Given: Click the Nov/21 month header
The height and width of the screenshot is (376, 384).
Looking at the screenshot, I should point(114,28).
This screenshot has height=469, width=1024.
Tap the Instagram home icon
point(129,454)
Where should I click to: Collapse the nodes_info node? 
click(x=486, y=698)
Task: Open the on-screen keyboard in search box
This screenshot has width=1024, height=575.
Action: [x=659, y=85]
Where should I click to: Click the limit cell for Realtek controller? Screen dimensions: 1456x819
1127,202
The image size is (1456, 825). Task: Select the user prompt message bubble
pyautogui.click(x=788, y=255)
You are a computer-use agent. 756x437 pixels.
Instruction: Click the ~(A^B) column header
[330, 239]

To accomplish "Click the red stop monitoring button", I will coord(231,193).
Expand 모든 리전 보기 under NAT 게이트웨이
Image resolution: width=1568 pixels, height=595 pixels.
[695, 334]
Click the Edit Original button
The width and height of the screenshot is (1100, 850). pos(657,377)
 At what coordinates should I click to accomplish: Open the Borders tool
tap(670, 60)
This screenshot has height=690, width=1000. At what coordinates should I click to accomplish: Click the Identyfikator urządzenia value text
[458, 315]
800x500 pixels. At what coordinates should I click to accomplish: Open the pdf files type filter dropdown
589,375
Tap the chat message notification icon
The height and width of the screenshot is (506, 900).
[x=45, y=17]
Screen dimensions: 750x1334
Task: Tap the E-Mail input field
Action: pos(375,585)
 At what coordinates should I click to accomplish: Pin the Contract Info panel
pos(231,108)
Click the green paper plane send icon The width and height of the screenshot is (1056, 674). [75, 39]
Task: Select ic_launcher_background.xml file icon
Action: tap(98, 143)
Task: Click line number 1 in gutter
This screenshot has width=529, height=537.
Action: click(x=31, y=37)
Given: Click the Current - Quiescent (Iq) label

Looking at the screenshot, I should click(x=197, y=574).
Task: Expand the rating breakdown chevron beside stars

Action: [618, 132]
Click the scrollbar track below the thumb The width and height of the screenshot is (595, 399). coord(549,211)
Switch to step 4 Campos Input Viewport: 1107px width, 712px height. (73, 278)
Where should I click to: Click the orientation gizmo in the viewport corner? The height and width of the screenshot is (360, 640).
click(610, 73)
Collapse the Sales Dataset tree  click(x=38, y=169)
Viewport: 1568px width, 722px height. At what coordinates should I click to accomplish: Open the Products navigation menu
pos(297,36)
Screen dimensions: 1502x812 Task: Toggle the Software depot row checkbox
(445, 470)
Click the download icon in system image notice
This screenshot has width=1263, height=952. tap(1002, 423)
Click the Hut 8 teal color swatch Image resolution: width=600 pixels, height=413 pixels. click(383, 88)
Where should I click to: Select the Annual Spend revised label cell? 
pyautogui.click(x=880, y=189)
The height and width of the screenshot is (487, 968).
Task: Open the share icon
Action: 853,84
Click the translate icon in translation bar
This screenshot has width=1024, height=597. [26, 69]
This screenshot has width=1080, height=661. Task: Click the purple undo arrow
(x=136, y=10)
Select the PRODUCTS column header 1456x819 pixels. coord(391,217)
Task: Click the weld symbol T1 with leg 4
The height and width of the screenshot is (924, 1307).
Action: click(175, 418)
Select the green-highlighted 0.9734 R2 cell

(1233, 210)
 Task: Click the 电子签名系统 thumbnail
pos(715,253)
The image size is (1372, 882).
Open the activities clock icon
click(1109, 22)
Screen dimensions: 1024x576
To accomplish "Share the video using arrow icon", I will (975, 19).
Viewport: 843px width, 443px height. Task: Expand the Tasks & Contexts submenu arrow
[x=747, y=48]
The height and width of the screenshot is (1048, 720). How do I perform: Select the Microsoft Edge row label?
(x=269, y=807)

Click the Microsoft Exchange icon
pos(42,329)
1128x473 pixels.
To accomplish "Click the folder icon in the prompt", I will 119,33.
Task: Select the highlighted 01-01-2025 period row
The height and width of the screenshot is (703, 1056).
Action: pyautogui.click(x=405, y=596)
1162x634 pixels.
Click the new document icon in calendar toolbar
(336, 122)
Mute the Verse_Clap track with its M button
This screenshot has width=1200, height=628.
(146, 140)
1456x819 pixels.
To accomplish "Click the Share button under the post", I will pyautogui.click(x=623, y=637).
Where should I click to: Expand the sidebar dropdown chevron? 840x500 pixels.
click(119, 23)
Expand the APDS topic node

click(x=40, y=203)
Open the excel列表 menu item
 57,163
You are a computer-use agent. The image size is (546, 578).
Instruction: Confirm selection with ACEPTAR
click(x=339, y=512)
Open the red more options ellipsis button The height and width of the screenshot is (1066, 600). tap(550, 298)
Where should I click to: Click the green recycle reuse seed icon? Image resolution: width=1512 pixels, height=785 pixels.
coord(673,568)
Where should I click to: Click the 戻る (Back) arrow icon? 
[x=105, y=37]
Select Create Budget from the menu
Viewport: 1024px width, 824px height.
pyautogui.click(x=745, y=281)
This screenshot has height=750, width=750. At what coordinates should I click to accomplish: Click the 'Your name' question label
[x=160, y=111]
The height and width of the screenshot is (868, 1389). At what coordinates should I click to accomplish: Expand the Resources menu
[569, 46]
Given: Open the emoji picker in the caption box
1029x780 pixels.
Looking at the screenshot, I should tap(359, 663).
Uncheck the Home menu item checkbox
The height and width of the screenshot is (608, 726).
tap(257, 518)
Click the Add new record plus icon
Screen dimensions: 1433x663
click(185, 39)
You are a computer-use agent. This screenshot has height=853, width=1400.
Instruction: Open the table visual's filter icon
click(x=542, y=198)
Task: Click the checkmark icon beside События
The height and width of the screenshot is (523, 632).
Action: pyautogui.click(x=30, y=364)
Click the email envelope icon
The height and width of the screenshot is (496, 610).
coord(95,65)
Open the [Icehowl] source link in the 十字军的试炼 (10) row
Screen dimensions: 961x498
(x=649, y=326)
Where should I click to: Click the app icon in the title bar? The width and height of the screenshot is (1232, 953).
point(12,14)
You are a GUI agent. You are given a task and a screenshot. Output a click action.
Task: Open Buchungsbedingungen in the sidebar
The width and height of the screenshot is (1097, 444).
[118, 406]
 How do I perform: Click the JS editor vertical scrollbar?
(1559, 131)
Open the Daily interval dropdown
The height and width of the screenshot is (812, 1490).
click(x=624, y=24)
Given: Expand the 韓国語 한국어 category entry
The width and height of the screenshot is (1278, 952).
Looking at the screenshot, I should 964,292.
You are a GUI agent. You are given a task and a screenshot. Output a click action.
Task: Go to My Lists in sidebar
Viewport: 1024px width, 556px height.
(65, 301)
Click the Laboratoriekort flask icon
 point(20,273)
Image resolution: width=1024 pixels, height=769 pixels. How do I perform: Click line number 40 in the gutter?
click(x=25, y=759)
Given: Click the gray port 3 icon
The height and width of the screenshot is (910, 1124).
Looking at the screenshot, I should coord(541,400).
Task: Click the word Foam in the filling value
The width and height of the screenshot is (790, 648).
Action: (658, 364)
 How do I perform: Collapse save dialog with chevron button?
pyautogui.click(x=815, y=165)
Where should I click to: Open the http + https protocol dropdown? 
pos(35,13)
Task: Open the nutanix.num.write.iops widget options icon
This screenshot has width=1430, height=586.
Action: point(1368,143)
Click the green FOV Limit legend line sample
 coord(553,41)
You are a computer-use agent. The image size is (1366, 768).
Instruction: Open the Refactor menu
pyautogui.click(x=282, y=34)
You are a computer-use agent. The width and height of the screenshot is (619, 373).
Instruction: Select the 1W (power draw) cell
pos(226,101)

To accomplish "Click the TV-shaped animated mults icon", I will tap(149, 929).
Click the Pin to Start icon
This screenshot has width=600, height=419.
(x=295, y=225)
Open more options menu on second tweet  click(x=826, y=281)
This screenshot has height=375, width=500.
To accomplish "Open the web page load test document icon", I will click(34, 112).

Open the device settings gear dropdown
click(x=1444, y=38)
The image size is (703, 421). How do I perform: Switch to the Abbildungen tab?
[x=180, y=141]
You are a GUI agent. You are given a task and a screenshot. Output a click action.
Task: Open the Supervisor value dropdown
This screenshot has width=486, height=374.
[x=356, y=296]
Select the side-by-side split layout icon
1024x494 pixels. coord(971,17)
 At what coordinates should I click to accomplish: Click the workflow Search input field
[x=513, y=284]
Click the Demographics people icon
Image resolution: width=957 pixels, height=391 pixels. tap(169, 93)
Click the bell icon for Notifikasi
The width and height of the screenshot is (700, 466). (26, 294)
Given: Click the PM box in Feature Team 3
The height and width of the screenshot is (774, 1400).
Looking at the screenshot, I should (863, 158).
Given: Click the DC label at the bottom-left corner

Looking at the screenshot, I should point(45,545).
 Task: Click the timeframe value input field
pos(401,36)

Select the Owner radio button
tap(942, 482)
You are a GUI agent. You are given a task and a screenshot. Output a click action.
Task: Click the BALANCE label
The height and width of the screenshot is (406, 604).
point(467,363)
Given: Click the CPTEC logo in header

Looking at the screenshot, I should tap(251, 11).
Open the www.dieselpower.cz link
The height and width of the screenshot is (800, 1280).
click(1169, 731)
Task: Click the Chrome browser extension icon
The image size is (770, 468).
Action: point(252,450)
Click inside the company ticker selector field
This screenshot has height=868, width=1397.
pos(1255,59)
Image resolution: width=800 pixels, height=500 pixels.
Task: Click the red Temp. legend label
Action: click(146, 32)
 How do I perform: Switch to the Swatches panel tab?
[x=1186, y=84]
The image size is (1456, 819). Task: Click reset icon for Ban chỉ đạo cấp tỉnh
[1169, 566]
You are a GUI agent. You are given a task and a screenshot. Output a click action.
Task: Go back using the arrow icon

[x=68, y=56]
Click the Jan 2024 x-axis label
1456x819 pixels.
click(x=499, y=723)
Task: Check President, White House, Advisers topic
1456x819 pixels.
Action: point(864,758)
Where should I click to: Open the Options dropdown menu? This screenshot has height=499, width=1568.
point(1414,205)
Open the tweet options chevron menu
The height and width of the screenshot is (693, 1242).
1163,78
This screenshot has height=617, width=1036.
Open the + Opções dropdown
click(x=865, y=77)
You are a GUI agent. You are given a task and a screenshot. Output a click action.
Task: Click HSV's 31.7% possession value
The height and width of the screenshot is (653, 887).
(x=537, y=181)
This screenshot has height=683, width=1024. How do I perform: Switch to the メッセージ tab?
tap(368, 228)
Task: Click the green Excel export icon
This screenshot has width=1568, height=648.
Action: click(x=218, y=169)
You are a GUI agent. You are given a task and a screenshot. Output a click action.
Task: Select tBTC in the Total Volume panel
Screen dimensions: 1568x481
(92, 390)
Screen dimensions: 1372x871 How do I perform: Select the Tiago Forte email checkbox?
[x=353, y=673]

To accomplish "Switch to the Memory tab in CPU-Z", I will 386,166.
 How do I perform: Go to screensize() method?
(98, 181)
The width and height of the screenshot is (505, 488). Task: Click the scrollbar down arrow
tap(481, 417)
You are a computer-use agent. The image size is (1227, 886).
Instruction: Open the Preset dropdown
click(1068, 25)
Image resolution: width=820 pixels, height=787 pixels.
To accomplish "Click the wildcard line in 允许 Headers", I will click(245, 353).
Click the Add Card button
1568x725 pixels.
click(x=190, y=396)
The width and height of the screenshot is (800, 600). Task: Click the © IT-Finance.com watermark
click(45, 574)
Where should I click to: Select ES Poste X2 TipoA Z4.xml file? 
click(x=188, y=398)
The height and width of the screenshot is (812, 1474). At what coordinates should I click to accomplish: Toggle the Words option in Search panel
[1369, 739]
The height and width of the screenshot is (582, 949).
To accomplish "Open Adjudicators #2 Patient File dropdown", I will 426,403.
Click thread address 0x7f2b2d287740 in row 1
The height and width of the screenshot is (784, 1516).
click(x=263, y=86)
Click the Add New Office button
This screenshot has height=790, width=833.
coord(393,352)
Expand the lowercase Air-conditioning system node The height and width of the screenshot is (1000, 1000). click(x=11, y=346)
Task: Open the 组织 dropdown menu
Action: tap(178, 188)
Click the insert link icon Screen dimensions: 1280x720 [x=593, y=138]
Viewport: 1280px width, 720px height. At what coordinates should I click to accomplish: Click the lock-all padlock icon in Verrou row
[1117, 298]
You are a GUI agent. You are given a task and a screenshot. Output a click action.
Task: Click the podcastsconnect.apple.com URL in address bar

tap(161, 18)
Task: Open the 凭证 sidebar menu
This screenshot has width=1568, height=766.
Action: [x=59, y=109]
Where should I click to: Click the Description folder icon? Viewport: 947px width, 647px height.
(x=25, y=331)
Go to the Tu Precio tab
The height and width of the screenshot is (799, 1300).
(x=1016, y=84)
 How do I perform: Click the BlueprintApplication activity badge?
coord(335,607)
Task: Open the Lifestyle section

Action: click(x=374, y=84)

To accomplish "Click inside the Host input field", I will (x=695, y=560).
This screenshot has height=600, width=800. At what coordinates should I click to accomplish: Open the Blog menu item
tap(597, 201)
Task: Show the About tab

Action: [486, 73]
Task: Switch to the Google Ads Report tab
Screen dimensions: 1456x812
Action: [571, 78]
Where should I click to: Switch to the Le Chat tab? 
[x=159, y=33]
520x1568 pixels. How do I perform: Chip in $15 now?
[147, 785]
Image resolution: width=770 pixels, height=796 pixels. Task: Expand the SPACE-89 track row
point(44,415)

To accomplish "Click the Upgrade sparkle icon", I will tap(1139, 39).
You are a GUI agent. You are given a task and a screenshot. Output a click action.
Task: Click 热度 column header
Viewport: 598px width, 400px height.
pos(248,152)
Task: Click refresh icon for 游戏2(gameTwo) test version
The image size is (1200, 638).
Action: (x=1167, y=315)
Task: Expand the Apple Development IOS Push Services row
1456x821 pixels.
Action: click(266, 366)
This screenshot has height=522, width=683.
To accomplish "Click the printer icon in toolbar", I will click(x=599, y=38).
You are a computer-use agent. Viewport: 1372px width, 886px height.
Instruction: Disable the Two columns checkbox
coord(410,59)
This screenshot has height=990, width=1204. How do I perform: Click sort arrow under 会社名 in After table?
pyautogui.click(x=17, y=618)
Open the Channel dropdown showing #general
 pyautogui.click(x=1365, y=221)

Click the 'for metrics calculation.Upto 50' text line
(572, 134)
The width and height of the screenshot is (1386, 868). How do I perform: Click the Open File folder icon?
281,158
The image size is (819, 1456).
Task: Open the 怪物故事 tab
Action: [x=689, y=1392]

**SET TASK**
Pull out every line of the entries that contains the word "more".

**RESPONSE TO THIS TASK**
Open the red more options ellipsis button The height and width of the screenshot is (1066, 600). tap(550, 298)
Open more options menu on second tweet  click(x=826, y=281)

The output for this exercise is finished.